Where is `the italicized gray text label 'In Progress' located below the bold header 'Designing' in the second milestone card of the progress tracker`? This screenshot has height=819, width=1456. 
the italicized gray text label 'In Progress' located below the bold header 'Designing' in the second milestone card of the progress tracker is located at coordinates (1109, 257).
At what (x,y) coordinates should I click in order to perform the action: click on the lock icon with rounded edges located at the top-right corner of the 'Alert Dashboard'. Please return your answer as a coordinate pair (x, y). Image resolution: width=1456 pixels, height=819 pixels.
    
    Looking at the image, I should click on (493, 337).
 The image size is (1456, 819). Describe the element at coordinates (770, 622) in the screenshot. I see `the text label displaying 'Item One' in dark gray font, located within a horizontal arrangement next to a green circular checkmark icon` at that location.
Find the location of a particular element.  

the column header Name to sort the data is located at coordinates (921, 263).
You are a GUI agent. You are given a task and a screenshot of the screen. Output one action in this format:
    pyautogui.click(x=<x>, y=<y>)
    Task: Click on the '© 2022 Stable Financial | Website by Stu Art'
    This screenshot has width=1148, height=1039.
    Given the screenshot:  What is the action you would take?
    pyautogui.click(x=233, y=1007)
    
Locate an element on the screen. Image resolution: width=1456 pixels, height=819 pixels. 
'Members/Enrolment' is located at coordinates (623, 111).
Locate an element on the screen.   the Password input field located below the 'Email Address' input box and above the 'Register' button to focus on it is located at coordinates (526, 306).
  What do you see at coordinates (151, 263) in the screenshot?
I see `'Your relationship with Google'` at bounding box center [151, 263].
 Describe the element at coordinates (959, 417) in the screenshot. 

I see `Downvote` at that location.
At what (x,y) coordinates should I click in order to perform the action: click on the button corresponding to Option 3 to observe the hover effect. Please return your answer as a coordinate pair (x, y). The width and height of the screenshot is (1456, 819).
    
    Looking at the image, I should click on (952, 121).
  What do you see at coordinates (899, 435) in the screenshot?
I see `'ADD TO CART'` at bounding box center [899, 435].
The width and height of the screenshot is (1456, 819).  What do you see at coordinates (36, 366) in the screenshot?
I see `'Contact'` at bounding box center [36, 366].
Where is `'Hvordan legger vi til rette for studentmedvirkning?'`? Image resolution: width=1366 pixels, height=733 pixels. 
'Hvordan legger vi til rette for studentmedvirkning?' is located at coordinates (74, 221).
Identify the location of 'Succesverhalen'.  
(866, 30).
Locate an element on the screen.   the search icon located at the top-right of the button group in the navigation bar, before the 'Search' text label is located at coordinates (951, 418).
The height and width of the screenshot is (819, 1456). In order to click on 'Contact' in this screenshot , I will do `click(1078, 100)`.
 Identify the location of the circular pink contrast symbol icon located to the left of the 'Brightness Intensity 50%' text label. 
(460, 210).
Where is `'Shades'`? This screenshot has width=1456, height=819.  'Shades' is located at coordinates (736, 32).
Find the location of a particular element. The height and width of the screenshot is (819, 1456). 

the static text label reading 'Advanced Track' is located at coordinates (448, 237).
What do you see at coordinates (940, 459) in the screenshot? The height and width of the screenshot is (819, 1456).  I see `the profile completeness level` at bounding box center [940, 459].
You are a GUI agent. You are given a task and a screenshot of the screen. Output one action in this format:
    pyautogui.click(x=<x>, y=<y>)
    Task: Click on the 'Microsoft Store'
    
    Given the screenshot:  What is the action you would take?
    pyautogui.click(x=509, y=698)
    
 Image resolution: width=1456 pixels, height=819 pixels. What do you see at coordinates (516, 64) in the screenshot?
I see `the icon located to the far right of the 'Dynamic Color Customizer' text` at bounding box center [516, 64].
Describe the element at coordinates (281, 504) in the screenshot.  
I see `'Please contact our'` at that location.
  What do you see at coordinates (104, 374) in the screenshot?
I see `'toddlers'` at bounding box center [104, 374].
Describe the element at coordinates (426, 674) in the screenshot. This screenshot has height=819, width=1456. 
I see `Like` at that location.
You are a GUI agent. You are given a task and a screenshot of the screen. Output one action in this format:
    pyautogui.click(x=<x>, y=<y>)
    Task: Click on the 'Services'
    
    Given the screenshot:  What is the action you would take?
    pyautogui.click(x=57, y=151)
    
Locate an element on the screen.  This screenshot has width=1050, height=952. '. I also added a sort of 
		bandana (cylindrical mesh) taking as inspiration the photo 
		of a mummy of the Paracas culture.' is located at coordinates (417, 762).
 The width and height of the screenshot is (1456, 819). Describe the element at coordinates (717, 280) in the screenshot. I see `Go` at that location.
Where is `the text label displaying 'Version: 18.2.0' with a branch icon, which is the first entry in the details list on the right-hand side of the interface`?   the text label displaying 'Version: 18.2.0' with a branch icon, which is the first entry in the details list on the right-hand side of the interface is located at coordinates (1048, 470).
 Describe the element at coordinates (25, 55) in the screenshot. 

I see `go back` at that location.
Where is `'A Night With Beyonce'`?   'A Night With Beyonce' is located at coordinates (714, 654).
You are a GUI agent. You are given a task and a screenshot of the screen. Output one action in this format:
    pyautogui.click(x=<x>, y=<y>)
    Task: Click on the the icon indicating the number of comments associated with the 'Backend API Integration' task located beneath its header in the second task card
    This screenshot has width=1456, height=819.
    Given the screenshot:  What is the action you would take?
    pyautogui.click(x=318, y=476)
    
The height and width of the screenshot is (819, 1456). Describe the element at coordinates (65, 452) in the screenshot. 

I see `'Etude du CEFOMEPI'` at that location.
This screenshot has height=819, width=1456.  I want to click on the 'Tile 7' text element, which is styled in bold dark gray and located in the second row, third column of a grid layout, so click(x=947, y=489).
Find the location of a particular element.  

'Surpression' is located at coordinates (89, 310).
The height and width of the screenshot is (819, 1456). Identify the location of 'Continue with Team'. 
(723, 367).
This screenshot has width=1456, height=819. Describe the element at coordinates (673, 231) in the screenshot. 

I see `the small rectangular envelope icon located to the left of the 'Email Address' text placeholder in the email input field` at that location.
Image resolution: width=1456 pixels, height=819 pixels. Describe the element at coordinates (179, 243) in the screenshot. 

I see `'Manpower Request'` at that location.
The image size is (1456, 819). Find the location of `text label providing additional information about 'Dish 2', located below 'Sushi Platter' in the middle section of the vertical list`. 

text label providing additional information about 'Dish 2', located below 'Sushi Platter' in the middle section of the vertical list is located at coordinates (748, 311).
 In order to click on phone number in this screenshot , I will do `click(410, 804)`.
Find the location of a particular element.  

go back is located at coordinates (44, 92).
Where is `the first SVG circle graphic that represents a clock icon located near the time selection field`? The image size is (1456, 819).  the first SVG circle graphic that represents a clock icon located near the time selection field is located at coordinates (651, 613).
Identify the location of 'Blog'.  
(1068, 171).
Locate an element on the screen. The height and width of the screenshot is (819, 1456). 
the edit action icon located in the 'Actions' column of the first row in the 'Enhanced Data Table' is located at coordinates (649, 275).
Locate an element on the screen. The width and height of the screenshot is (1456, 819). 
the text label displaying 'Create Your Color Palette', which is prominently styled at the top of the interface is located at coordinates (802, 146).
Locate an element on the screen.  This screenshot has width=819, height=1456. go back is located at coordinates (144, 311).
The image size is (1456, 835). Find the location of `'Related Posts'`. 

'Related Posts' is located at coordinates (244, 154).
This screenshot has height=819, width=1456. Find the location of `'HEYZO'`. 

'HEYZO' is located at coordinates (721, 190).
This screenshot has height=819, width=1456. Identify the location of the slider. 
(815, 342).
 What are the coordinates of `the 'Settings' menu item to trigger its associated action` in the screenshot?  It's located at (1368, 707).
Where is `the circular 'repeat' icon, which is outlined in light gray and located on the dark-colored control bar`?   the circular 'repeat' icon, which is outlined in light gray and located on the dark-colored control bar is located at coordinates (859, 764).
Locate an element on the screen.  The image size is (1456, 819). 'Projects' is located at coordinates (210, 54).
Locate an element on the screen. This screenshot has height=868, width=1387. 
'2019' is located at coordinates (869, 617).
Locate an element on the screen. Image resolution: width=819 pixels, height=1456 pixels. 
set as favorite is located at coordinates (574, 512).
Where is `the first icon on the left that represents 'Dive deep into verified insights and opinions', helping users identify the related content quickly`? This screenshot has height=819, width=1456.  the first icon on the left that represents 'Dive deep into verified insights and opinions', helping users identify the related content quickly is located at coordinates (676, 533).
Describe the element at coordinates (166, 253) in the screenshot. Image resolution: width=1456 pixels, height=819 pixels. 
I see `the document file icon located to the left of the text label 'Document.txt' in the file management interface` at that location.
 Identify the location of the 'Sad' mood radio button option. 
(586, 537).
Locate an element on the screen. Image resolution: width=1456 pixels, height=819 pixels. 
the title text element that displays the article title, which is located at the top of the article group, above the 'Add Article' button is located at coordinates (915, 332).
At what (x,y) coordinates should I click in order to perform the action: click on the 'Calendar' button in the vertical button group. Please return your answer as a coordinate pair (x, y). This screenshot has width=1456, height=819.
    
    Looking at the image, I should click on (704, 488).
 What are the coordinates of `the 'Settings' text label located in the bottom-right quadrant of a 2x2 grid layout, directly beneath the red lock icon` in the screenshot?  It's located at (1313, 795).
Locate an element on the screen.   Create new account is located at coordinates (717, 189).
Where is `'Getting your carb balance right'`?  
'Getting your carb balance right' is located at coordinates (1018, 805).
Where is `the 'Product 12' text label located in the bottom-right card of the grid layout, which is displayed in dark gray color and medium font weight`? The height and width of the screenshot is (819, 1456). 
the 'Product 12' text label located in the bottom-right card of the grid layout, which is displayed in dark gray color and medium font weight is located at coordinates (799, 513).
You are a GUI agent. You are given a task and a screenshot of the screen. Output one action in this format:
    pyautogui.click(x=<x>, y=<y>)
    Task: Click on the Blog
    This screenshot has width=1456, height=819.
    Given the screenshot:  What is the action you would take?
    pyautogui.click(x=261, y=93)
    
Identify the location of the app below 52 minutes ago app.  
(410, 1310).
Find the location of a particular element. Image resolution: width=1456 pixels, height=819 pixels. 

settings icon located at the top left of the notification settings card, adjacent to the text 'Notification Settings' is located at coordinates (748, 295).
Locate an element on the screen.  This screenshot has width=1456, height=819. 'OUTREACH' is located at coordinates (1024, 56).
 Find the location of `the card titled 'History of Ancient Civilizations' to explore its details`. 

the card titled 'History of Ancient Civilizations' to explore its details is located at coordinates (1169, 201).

-------

GIVEN EXERCISE:
Rewrite everything from the line containing "Identify the location of 'Blog'." down to the line containing "the edit action", putting "Find" in place of "Identify" and leaving the rest unchanged.

COMPLETE OUTPUT:
Find the location of 'Blog'.  
(1068, 171).
Locate an element on the screen. The height and width of the screenshot is (819, 1456). 
the edit action icon located in the 'Actions' column of the first row in the 'Enhanced Data Table' is located at coordinates (649, 275).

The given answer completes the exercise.